Thursday, September 25, 2008

Karma


When I was 8 months pregnant, I was on my way home from a family function with my brother and his fiancee, when we spotted a giant turtle trying to cross 4 lanes of traffic in a 50 mile an hour zone. I pleaded with my brother to turn around, to save the turtle, and he said "that's the cutest thing I've ever heard" and turned the car around. He pulled onto the shoulder of the road, and I stood on the side of the road as the turtle pointedly and doggedly continued to make his way across. I waited for traffic to clear, saw my opening as a last car was coming, and as I made my move mentally, that last car took the life of the biggest land turtle I've ever seen in suburban Chicago.

Horrified and not willing to leave it there, I stared open mouthed. The motorist behind the turtle murdered stopped, a hero in a nice suit, who ran out into the road and carried the cracked turtle to the side of the road for the sobbing pregnant girl with no more than an "I'm sorry.

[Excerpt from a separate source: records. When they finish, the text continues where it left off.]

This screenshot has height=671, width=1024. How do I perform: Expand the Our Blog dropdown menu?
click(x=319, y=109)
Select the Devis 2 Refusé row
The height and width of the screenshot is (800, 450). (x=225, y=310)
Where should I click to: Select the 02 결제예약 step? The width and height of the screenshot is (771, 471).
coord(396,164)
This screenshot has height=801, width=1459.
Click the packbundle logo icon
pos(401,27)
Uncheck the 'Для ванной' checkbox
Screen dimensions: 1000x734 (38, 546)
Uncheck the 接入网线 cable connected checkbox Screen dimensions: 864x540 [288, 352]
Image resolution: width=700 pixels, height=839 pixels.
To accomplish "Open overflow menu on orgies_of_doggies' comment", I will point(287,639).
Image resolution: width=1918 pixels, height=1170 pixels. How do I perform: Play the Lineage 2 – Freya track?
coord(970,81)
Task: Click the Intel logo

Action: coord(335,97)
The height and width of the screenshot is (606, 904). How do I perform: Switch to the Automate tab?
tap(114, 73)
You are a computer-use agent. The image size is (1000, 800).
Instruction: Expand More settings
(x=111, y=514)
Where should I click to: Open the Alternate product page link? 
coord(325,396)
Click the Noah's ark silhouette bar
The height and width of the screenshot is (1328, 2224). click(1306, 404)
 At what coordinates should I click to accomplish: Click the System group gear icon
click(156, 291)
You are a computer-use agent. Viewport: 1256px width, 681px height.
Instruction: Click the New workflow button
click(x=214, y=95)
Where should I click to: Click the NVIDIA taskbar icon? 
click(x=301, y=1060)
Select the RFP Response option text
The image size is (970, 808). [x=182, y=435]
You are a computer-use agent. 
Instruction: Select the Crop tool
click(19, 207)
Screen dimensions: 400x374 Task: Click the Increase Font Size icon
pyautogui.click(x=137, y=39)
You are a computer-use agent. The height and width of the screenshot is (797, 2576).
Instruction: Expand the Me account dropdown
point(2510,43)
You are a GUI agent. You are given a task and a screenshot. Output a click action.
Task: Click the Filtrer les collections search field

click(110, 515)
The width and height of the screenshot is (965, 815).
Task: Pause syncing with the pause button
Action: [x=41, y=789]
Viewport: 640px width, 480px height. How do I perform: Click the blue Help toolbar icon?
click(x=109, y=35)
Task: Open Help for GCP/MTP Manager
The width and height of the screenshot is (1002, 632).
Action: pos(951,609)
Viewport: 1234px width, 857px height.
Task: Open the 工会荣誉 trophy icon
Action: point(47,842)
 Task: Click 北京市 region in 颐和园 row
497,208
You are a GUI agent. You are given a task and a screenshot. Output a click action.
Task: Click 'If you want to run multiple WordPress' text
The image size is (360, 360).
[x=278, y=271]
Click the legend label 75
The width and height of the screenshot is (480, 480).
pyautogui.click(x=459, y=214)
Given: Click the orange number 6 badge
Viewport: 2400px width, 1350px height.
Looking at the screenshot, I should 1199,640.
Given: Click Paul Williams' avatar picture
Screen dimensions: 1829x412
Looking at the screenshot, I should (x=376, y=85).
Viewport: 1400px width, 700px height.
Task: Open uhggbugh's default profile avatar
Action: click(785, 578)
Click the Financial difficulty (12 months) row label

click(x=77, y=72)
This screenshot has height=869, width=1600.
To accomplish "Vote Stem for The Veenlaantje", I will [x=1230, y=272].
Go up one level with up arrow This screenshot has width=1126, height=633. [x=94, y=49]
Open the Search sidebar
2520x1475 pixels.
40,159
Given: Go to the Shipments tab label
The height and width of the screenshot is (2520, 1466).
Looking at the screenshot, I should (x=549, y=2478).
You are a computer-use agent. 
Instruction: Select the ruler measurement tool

I really am". And he drove off. I looked one last time at the turtle, whose shell was the length of my laptop, not believing, not wanting to leave him there in the grassy ditch, the ditch he was trying so hard to leave behind as he worked his way across a heartless, suburban road. But he was motionless, and I didn't believe he could live, and we left with heavy hearts and a hate for the turtle murderer who didn't stop, didn't swerve, and without a doubt saw that boulder of a turtle trying so hard to cross the road.

I spent that evening online, torturing myself with the information about turtles versus cars. Did you know that a turtle could survive the impact of a car at 50 miles and hour and a terribly cracked shell? Me neither. So I got in my car as the sun was setting and drove 30 miles back to the ditch where we laid the turtle, parked the car, and walked up and down the road. But there was no turtle. No where. I looked everywhere, in the drainage pipes, up against the fences, everywhere, but he was nowhere. To this day, I do not know if he walked away, only to die a painful death weeks later, or if a good samaritan walking along rescued him, or if he became a poor family's dinner. I will never know, and to this day that turtle haunts me, and I still look for him along that stretch of road no matter what.

Last year we moved to a new neighborhood. We had looked for over a year for the perfect area, the right fit for us. And the day we went to do the walk through on our house, a car stopped in front of us in the middle of the street, and a teenage girl ran out in front of her car. My heart lifted as she bolted to the side of the street, a turtle held high above her head, safe from the wheels of careless suburbanites. My eyes welled up with tears. I knew we were home.

Since we've moved to our neighborhood, I've had the pleasure of rescuing 4 turtles, 3 of which I rescued from the middle of the road just this past week. The first turtle tried to make it's way through our yard, not knowing or not caring that it had four extremely turtle-curious dogs in it. That one was a fun and easy save. The next two were picked up out of the middle of our neighborhood streets, their meandering little bodies not really that far off track, but still in danger of being crushed. I ran them to the backs of the nearest yards, far enough from the street that I knew they'd be ok. Easy turtle saves.

The last one was yesterday. Evan and I were driving home from preschool, and we decided to take a route we didn't normally take home. It was a 40 mile per hour zone, and there, in a right hand turn lane, was a turtle, slowly making its way across the road. I screamed "another turtle!" and pulled a u-turn so fast, Evan yelled, "Mom! You're driving like a cwazy lady!" I parked the car and ran out into the middle of the street in my flip flops, not waiting, not pausing for the car that was making its way up the hill. Karma had caught up with me, and I wasn't going to let it pass me by. I could almost imagine the car's driver thinking "WTF????", but I grabbed that turtle and held it up so the driver could see me, and dodged across the street to set the turtle down safely. I waited for traffic to part, and then ran back to the car, triumphant.

Evan said, "Mommy, did we save him??" Yes, buddy, we did. Whether I'm cursed to rescue turtles for the rest of my life to make up for the one 100 year old turtle I wasn't able to save, or whether I'm blessed with the same task, I'll take it. I'll still look for that turtle every time I drive down that fateful stretch of road. I always will.